I’m getting down to basics today with a very detailed step-by-step picture to making homemade caramel sauce. For this baking basic, I will be going through the wet process vs. dry process for making caramel sauce. The wet process utilizes water to dissolve the sugar (stay tuned for the dry method tutorial). I’ve done this tutorial before in a previous post but not as detailed.
Today, I’m breaking it out on its own with a color chart for the different stages of caramelizing since many of you have had a few questions regarding certain steps-specifically, “What is dark amber”.
For this caramel sauce tutorial, I will go through the different color stages including the dark amber that you so often see me directing you towards in my dessert recipes.
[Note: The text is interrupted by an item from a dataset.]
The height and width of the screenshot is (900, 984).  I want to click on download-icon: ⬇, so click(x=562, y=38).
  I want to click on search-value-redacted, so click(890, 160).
You will often hear me refer to it as a ‘burnt caramel flavor’. I should mention it’s not truly burnt, since burnt caramel is disgusting and not usable. But it’s a term adopted because it’s the smoky point during the dark amber stage.
I like my caramel taken just beyond that smoky point by about 30 seconds before I add my heavy cream and butter. This is when the sugar caramelizes to the point of actually imparting a deep flavor rather than just being sweet.
I don’t have temperatures listed, as the caramelizing process moves too fast to grab an accurate reading. I also don’t have times listed once the coloring starts since there are too many variables such as different types of stove ranges, types of pots used, size of pots – all these things will change the time. When you’re working with caramel things move real fast once the first shade of amber appears.
Trust me when I say you will learn to use your nose and eyes to gauge the readiness of when and how you like your homemade caramel sauce. Don’t worry if you mess it up the first, second or third time-I’m sure most of us did.
Luckily, sugar is cheap and it’s like riding bike once you nail it, you won’t forget it.